Still shaken by Mimi’s nearly being struck by that Jeep, I ducked away from the funeral cortege and skipped the grave-site portion in order to help Doris Ann and to act as official greeter for arriving guests on behalf of the Friends. I’d been going to more and more funerals as I grew older—expected for sure, but no easier to stomach. When the number reached as many real-life murders as I’d solved, maybe I should take that as a sign to move somewhere where nobody was older than thirty.

  Our little library dated back to the time when Cabot Cove had been no more than a fishing village, offering entertaining respite to wives while their husbands were at sea for weeks at a time. I can picture any number of them devouring Hawthorne and Melville, though I suspect Moby-Dick never ranked among their favorites. Losing themselves in this book or that by candlelight would’ve made for the ideal distraction from the long nights spent alone fretting over the fate of their husbands, while their children slept soundly. I like to think that the many readers of J. B. Fletcher come to my mysteries for a similarly entertaining distraction, and I revel more than anything in those who profess to have lost themselves in my books, for a short time anyway.

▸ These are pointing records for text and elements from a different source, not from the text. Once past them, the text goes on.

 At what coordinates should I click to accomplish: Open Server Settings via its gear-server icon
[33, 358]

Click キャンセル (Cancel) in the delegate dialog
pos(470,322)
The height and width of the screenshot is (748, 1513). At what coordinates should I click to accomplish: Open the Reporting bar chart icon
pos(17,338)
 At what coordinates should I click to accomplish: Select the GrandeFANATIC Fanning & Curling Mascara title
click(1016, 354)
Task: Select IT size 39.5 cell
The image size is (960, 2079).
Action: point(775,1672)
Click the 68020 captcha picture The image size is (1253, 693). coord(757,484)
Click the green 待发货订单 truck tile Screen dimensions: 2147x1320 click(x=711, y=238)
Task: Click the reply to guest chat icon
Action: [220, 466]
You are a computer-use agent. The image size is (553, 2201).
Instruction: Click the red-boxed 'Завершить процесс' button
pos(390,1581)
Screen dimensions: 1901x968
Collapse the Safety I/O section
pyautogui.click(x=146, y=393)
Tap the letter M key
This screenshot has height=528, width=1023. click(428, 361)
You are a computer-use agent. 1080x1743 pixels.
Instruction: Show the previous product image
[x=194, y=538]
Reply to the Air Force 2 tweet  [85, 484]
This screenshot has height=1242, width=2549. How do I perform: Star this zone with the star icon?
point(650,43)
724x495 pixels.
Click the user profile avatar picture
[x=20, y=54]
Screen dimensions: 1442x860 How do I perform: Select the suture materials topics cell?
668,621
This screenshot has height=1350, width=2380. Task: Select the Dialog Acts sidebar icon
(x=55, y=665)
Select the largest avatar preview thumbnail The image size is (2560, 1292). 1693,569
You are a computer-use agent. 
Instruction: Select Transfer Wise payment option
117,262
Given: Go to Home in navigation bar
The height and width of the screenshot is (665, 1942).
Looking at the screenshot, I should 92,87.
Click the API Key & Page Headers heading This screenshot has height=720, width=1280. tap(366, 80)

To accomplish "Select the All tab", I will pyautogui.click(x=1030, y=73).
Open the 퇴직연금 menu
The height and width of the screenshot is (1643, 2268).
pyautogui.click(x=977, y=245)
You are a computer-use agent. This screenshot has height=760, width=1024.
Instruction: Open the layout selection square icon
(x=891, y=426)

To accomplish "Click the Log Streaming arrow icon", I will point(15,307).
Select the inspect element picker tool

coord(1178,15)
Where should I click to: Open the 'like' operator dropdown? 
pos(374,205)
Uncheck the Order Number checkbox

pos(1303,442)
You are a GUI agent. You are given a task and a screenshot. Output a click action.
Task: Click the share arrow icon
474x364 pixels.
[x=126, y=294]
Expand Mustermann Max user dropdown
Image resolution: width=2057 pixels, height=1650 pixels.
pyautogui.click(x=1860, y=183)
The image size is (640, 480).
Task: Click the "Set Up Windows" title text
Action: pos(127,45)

  In addition to the classics, Jean O’Neil’s tastes in fiction seemed to run to more exotic, far-flung adventures, as she used her reading as a travelogue to visit places her deteriorating body prevented her from ever seeing in person. I recall she had a special fascination with Tahiti, but I never learned precisely why.

  And now I never would. As Doris Ann and I supervised the efforts of Cabot Cove Catering in repurposing our local world of books, I tried not to fixate on the finality that came with funerals and the increasing number of them I’d been attending. I resolved again to reach out to Grady to schedule a visit.

  The first guests started streaming in the very moment the setup was complete. Most seemed to bypass the cold cuts and salads for the dessert table, accompanied by old-fashioned urns of the coffee that Cabot Cove Catering was known for. Dr. Seth Hazlitt was grousing in a corner with cup in hand, looking warm and uncomfortable in a dark tweed suit that made for a stark contrast with the white or khaki linen garb that had long been his trademark around town.